* Written instruction 1
In the tesseract mailing-list extract, which operating system does Sriranga report using?
* Written instruction 2
Resume the tesseract mailing-list extract, carrying it on from its final line.

━━ Source extract

On Wed, Mar 7, 2012 at 7:55 PM, Sriranga(78yrs)
<withblessing.sriranga.1...@gmail.com> wrote:
> David,
> Thank you for the valuable guidance. I followed your steps still problem of
> window's exe encounter -  vide screenshot is attached. WinXP(sp3)  tesseract
> -r-700
> With warmest regards,
> -sriranga(79yrs)
>
>
> On Thu, Mar 8, 2012 at 12:42 AM, David Eger <david.e...@gmail.com> wrote:
>>
>> $ combine_tessdata -u ./third_party/tesseract/tessdata/
>> kan.traineddata ./kan.

━━━━
━━ Information supplied

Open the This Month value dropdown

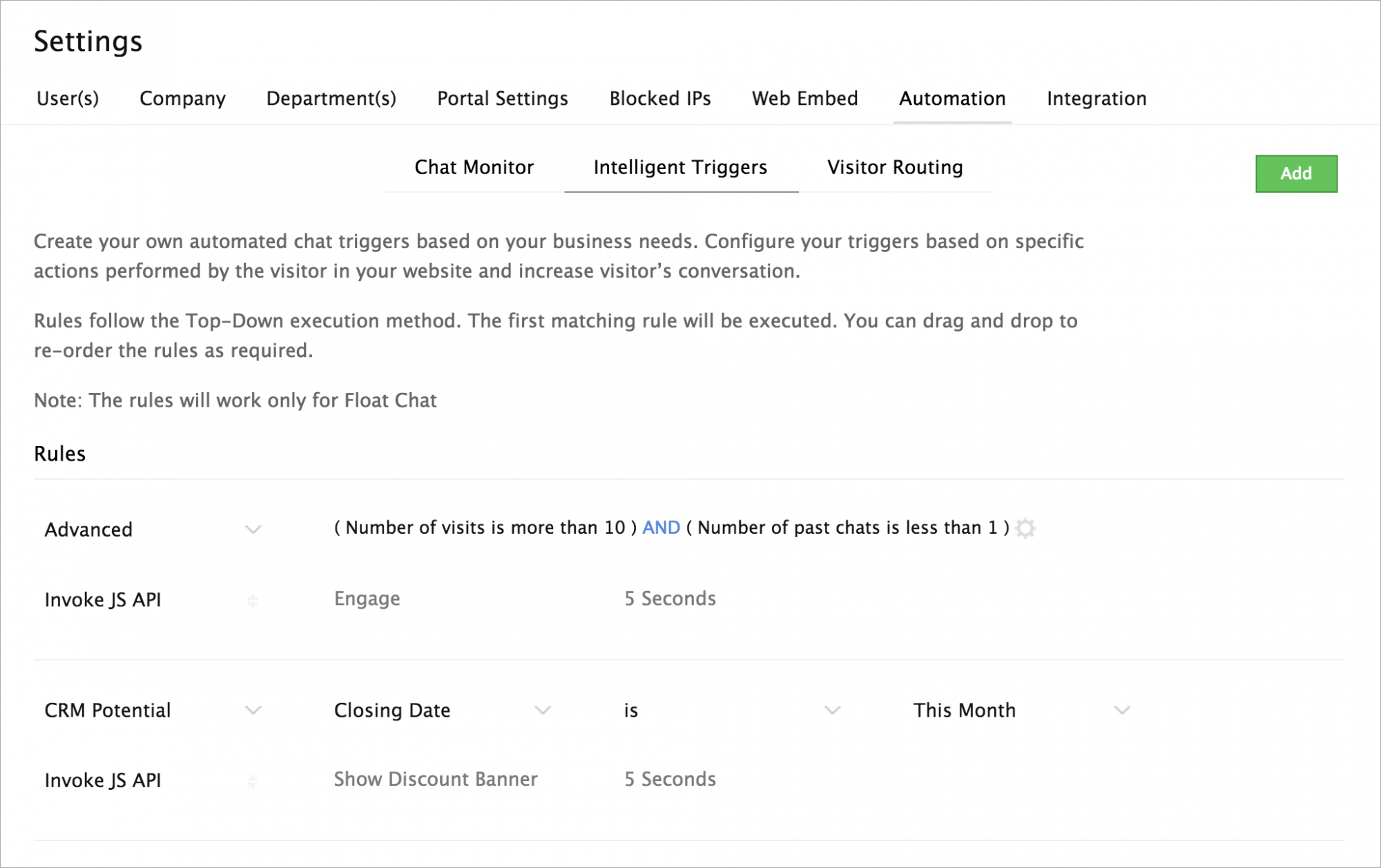1122,711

━━━━

* Reply 1
WinXP (SP3).

* Reply 2
>> Extracting tessdata components from ./third_party/tesseract/tessdata/
>> kan.traineddata
>> Wrote ./kan.unicharset
>> Wrote ./kan.inttemp
>> Wrote ./kan.pffmtable
>> Wrote ./kan.normproto
>> Wrote ./kan.punc-dawg
>> Wrote ./kan.word-dawg
>> Wrote ./kan.number-dawg
>> Wrote ./kan.freq-dawg
>>
>> $ ls kan.*
>> kan.freq-dawg  kan.inttemp  kan.normproto  kan.number-dawg
>>  kan.pffmtable  kan.punc-dawg  kan.unicharset  kan.word-dawg
>>
>> $ dawg2wordlist kan.unicharset kan.word-dawg word.wordlist
>> Loading word list from kan.word-dawg
>> Reading squished dawg
>> Word list loaded.
>>
>> $ wc -l word.wordlist
>> 18720 word.wordlist
>>
>> Looks like there are 18,720 words in the Kannada word dawg, safely
>> uncompressed...
>>
>>
>>
>> On Mar 7, 8:43 am, "Sriranga(78yrs)" <withblessing.sriranga.
>> 1...@gmail.com> wrote:
>> > David,
>> > just now I checked with kan.punc-dawg(1KB) and kan.number-dawg(1KB)
>> > also.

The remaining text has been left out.